Mr Chandley submits that the test of contributory negligence to be applied is an objective one.[7] He argues that an objective test means that “a plaintiff cannot escape a finding of contributory negligence by pleading ignorance of facts that a reasonable person would have known or ascertained.”[8] He further argues that, in excusing Mr Roberts’ failure to observe that the ladder was not secured “on the basis of his longstanding working relationship with Mr Chandley”, the trial Judge applied a subjective test.
[7]Citing Joslyn v Berryman; Wentworth Shire Council v Berryman (2003) 214 CLR 552 at [32] per McHugh J.
[8](supra) at [39].
In my opinion, this last submission must be rejected. There was no error in the learned trial Judge’s approach to the question of contributory negligence.
The test of contributory negligence is, indeed, an objective one. As McHugh, J. explained in Joslyn[9] -
“Contributory negligence, like negligence, eliminates the personal equation and is independent of the idiosyncrasies of the particular person whose conduct is in question.”[10]
[9](supra) at [32].
[10]Citing Glasglow Corporation v Muir [1943] AC 448 at 457.
As a result, the plaintiff is held to the standard of care expected of an ordinary reasonable person engaging in the conduct that caused the plaintiff’s injury or damage.[11] In determining whether the plaintiff failed to take reasonable care for himself, the Court is not limited to what was actually known by the particular plaintiff but must –
“take into account as a matter of course those facts and circumstances that the plaintiff could have discovered by the exercise of reasonable care.”[12]
[11]Joslyn at [35].

What to produce. Reproduce word for word the passage of the court judgment on contributory negligence that opens with the words containing "Mr Chandley submits" and closes with "a subjective test.". The data that follows plays no part in what is asked here.

Dataset section.
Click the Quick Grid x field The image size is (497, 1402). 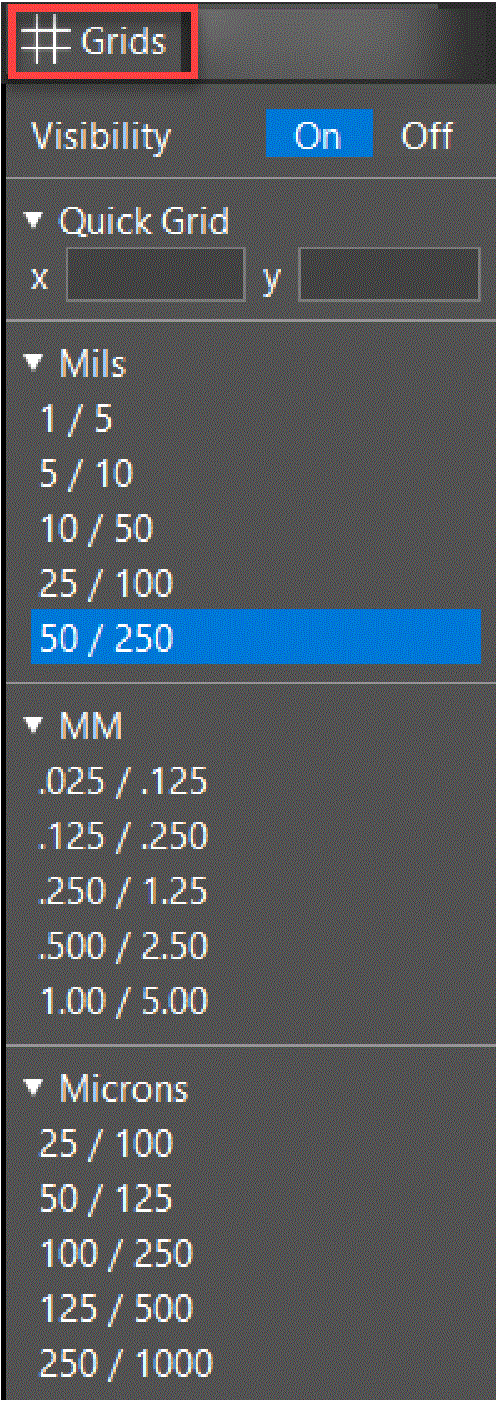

Response.
Mr Chandley submits that the test of contributory negligence to be applied is an objective one.[7] He argues that an objective test means that “a plaintiff cannot escape a finding of contributory negligence by pleading ignorance of facts that a reasonable person would have known or ascertained.”[8] He further argues that, in excusing Mr Roberts’ failure to observe that the ladder was not secured “on the basis of his longstanding working relationship with Mr Chandley”, the trial Judge applied a subjective test.